The only possible values in the binary field are 0 and 1. There are two possible values for x, two for y, and two for z so there are (2)(2)(2)= 8 possible values for x, y, and z:
0, 0, 0
0, 0, 1
0, 1, 0
0, 1, 1
1, 0, 0
1, 0, 1
1, 1, 0
1, 1, 1
0, 0, 1
Since your two equations have 4 unknowns, x, y, z, and w, there are 2(2)(2)(2)= 16 possible sets of values but you don't have to look explicitely at all 16.
Since x occurs in both equations, if x= 0, we have w+ z= 0 and y= 1. So we only have to solve w+ z= 0. There are 4 cases:
w= 0, z= 0. Then w+ z= 0+ 0= 0
w= 1, z= 0. Then w+ z= 1+ 0= 1
w= 0, z= 1. Then w+ z= 0+ 1= 1
w= 1, z= 1. Then w+ z= 1+ 1= 0.
Two solutions are x= 0, y= 1, z= 0, w= 0 and x= 0, y= 1, z= 1, w= 1.
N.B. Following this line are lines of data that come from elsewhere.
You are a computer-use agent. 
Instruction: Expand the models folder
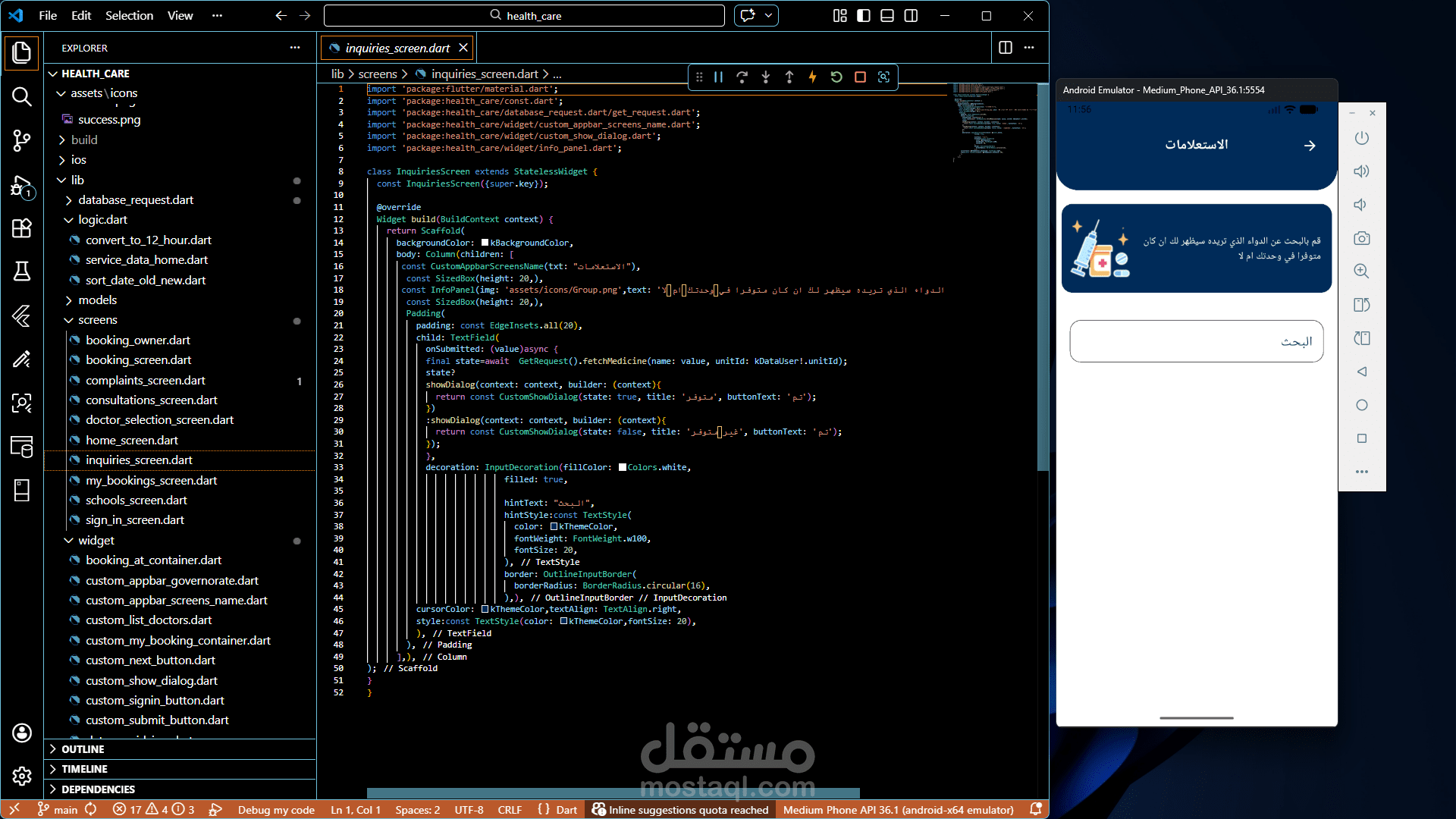tap(98, 300)
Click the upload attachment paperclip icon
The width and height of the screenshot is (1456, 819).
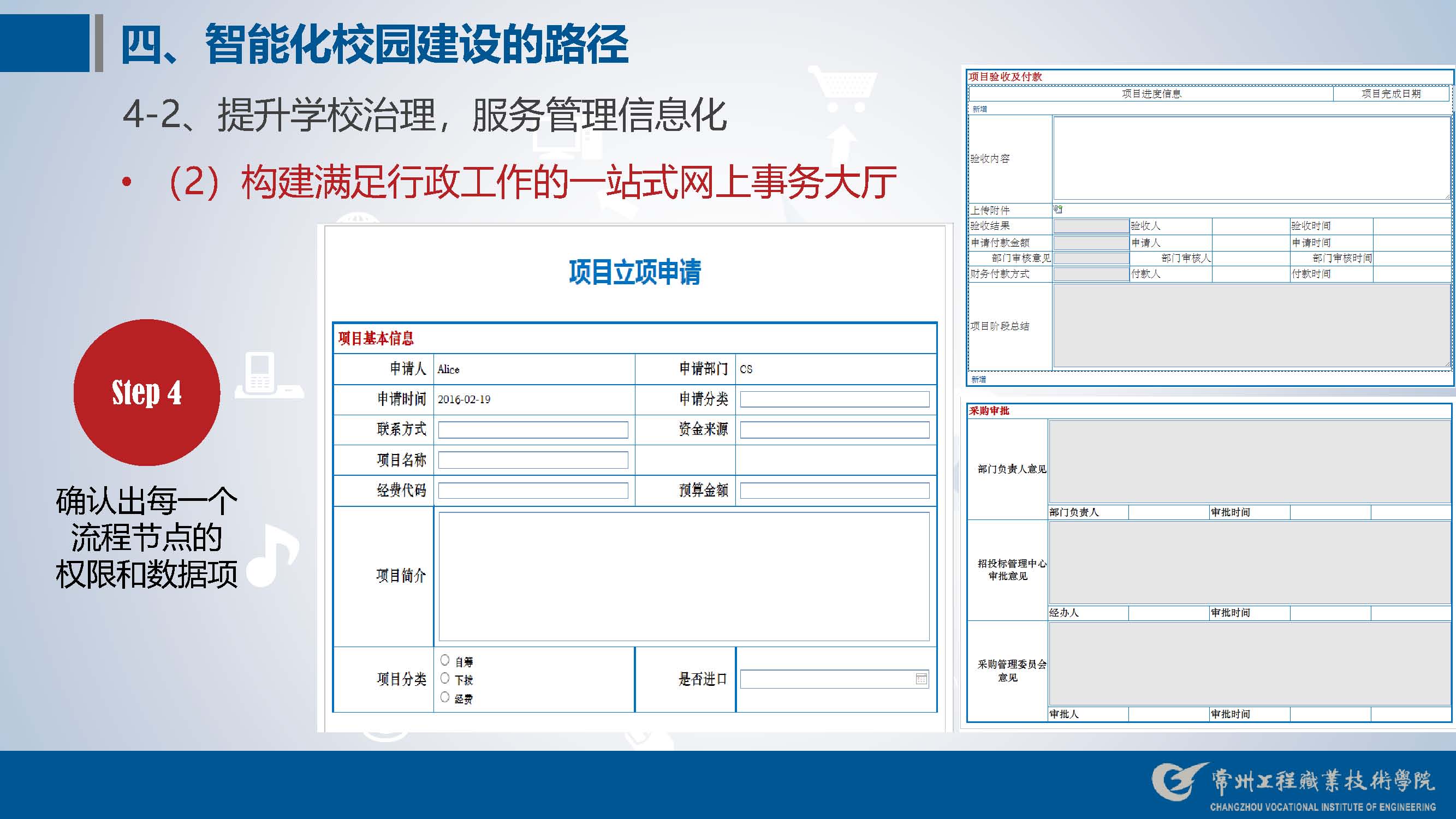tap(1057, 210)
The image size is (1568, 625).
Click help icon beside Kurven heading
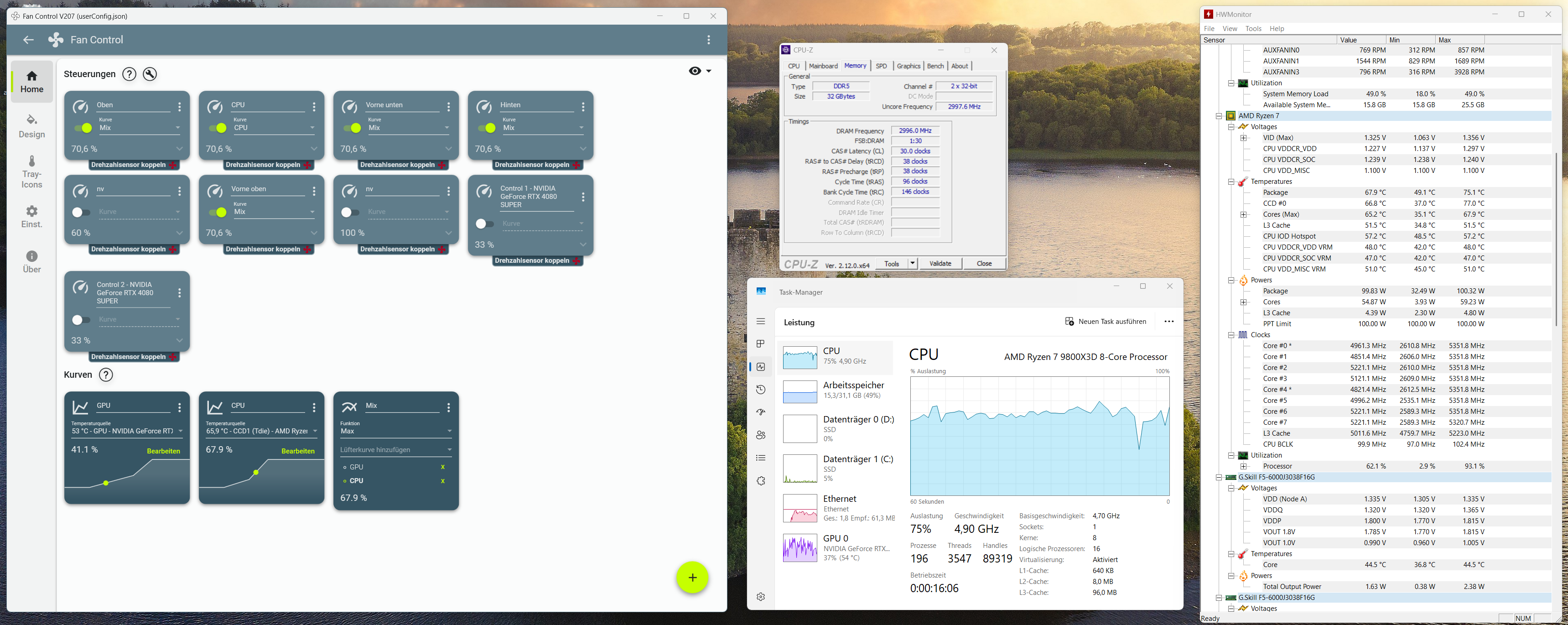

If x= 1, then we have w+ 1+ z= 0 and 1+ y= 0. y= 1 is the same as y= "-1"= 1 and w+ 1+ z= 0 is the same as w+ z= "-1"= 1 ("-1" in this field is 1 because 1+ 1= 0).
w= 0, z= 1 and w= 1, z= 0 both give w+ z= 1 so we also have x=1, y= 1, z= 1, w= 0 and x= 1, y= 1, z= 0, w= 1 .
That gives a total of 4 distinct solutions.